■ **ESTRATTO**:
1. La Spe salvi, pubblicata da papa Benedetto XVI lo scorso 30 novembre, rappresenta  – al pari della precedente Deus caritas est – una non piccola novità nel genere “enciclica”, a cui pure appartiene. Lo stile fluido, non appesantito da continui richiami scritturali o da citazioni di prammatica del magistero precedente, e il confronto serrato ed esplicito, che vi viene condotto, con alcuni fra i maggiori rappresentanti della cultura contemporanea, cristiana e non,  rinviano alla forte personalità del Pontefice: insomma se talora per le encicliche (anche importanti) di precedenti pontificati ci si è potuti porre il problema di chi ne fosse stato il vero estensore, qui siamo di fronte a un testo evidentemente “d’autore”, meditato e scritto dal Ratzinger teologo e pastore. Questa impronta personale è stata criticata: si è detto che Benedetto XVI continua a fare l’esegeta della teologia di Joseph Ratzinger, volendo quasi sottolineare l’unilateralità o la scarsa rappresentatività del suo insegnamento. Ma sarebbe gravemente erroneo rappresentare questa e la precedente enciclica come esercizi meramente intellettualistici privi di una reale rispondenza con la situazione spirituale della nostra epoca: essa intende, come accennerò, riproporre con forza la speranza cristiana a un mondo in cui sono “silenzio e tenebre” le grandi religioni politiche del Novecento e nel quale l’unica vera alternativa sembra restare quella dello scientismo nelle sue varie manifestazioni.

Ma non è su questi aspetti teologici che mi voglio fermare: non ne avrei neanche la competenza. Da studioso di storia, mi limiterò invece a proporre qualche riflessione sulla visione della storia umana che Benedetto manifesta in questo suo scritto recente, in particolare sul percorso della storia moderna e contemporanea. Questo perché credo che la dimensione storica (e il problema della “giustizia nella storia”) sia centrale nell’enciclica e che ad esso il Papa dia una soluzione che rinvia ad alcuni di quelli che, per lui, sono i fondamenti del cristianesimo.

■ **CONSEGNA**: Trascrivi senza modifiche il passo dell'estratto sulla Spe salvi che comincia con le parole "Ma non è su" e termina con "fondamenti del cristianesimo.".

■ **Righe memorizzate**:
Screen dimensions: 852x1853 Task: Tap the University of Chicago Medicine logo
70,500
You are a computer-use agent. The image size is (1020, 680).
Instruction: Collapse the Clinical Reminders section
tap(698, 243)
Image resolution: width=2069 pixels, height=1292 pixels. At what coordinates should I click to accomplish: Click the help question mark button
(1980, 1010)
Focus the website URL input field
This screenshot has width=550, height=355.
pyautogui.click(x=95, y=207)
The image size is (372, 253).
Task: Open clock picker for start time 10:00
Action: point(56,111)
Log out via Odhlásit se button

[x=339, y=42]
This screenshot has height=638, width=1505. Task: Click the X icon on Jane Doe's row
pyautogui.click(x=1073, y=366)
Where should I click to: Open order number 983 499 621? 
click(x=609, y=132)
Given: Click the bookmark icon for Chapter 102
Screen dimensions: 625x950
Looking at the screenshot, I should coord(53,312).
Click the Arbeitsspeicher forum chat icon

■ **SOLUZIONE**:
Ma non è su questi aspetti teologici che mi voglio fermare: non ne avrei neanche la competenza. Da studioso di storia, mi limiterò invece a proporre qualche riflessione sulla visione della storia umana che Benedetto manifesta in questo suo scritto recente, in particolare sul percorso della storia moderna e contemporanea. Questo perché credo che la dimensione storica (e il problema della “giustizia nella storia”) sia centrale nell’enciclica e che ad esso il Papa dia una soluzione che rinvia ad alcuni di quelli che, per lui, sono i fondamenti del cristianesimo.